begin TEXT EXTRACT

Map Reduce Word Count With Python : Learn Data Science

Logistic Regression with Spark

We spent multiple lectures talking about Hadoop architecture at the university. Yes, I even demonstrated the cool playing cards example! In fact we have an 18-page PDF from our data science lab on the installation. Still I saw students shy away perhaps because of complex installation process involved. This tutorial jumps on to hands-on coding to help anyone get up and running with Map Reduce. No Hadoop installation is required.

Problem : Counting word frequencies (word count) in a file.

Data :
Create sample.txt file with following lines. Preferably, create a directory for this tutorial and put all files there including this one.

my home is kolkata
but my real home is kutch

Mapper :

Create a file mapper.py and paste below code there. Mapper receives data from stdin, chunks it and prints the output. Any UNIX/Linux user would know about the beauty of pipes. We’ll later use pipes to throw data from sample.txt to stdin.

#!/usr/bin/env python
import sys
 
# Get input lines from stdin
for line in sys.stdin:
	# Remove spaces from beginning and end of the line
	line = line.strip()

end TEXT EXTRACT

▶ **WHAT YOU WILL DO**:
a – What name does the word count tutorial give to the file that holds the sample data?
b – Copy out the part of the word count tutorial that opens with the words containing "We spent multiple" and closes with "including this one.".

begin DATASET ENTRIES

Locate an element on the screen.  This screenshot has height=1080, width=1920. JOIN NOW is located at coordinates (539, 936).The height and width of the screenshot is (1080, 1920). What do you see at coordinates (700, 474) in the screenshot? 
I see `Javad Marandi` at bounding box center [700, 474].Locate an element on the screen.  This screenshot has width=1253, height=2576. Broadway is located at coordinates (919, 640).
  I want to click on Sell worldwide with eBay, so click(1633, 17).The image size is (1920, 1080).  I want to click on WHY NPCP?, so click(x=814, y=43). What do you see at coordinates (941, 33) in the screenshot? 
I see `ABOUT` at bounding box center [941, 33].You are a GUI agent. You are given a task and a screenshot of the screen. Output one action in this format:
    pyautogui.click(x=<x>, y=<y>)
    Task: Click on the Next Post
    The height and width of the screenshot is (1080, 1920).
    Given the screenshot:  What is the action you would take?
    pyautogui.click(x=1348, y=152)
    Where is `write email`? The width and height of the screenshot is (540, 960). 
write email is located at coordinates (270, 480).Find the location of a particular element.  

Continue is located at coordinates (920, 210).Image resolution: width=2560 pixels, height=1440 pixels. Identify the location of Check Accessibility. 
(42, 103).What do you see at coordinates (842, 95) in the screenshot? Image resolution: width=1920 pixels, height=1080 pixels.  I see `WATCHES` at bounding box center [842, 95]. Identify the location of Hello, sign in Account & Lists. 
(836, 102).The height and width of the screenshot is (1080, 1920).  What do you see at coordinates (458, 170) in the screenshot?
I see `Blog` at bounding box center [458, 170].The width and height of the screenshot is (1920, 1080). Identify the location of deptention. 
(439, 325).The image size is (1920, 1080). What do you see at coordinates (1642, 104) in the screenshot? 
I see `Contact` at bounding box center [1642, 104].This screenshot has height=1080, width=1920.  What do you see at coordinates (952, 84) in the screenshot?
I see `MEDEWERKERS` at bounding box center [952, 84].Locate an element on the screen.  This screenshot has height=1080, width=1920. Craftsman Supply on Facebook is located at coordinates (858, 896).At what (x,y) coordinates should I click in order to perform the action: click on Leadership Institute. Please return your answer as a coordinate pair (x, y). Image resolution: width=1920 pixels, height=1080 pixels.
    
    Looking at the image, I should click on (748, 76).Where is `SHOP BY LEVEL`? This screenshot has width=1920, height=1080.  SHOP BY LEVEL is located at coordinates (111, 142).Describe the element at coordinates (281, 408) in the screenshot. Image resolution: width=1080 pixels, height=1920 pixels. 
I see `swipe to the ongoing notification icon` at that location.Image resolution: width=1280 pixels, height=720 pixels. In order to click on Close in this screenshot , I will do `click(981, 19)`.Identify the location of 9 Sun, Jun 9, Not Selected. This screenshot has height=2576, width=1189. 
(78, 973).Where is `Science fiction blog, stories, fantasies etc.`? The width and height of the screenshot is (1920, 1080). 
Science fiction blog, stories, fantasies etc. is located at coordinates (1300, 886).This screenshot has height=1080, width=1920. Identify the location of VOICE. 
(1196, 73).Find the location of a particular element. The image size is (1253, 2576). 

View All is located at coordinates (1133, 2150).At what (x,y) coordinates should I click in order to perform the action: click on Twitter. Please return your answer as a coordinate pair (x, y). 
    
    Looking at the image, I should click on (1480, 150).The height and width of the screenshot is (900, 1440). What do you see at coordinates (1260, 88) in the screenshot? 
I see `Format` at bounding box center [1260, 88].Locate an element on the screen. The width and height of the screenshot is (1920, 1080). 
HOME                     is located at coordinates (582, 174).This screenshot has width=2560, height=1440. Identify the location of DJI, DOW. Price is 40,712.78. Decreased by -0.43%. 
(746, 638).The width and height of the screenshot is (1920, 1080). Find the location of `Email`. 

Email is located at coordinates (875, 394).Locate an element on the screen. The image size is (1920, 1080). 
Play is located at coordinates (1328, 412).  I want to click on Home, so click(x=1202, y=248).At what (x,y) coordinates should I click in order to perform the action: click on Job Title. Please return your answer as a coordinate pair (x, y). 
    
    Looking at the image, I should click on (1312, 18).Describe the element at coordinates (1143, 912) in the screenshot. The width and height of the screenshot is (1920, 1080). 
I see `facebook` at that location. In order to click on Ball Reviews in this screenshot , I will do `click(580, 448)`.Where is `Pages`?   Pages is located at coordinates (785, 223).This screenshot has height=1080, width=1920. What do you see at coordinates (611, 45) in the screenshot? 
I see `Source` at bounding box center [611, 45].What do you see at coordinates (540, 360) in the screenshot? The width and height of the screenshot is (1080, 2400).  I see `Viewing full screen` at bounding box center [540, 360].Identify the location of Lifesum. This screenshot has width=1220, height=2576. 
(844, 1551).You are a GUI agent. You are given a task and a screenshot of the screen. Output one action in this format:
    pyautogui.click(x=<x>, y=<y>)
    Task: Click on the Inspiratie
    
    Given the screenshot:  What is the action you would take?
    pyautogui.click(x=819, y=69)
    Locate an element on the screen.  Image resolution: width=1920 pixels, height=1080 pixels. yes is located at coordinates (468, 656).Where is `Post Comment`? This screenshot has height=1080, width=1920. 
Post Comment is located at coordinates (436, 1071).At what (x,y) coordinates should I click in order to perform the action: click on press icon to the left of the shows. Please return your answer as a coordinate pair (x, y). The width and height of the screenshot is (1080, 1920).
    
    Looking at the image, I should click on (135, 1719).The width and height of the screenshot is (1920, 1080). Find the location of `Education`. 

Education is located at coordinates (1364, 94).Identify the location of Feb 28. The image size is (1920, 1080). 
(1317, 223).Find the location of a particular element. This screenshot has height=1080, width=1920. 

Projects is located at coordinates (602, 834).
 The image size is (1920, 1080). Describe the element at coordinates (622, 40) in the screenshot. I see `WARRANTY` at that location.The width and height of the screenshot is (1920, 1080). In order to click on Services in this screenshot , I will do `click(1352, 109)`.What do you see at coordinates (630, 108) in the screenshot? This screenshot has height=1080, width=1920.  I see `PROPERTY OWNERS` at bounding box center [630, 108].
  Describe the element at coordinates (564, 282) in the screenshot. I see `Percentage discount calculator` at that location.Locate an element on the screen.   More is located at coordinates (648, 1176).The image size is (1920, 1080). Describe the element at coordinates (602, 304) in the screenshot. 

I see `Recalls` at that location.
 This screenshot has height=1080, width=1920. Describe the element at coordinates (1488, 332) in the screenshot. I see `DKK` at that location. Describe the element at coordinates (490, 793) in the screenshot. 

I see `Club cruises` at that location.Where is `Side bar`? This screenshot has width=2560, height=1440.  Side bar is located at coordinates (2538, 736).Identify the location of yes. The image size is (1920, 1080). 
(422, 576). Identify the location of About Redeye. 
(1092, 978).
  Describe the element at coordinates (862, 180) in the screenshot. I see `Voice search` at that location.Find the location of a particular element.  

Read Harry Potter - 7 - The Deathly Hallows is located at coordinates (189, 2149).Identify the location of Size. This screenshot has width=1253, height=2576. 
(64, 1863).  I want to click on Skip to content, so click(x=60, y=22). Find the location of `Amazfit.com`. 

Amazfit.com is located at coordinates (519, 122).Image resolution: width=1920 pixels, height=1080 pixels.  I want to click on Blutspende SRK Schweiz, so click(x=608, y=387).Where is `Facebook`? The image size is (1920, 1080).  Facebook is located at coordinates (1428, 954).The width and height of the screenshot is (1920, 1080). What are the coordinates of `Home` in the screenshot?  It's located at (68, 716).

end DATASET ENTRIES

▶ **ANSWERS TO THE EXERCISE**:
a – sample.txt

b –
We spent multiple lectures talking about Hadoop architecture at the university. Yes, I even demonstrated the cool playing cards example! In fact we have an 18-page PDF from our data science lab on the installation. Still I saw students shy away perhaps because of complex installation process involved. This tutorial jumps on to hands-on coding to help anyone get up and running with Map Reduce. No Hadoop installation is required.

Problem : Counting word frequencies (word count) in a file.

Data :
Create sample.txt file with following lines. Preferably, create a directory for this tutorial and put all files there including this one.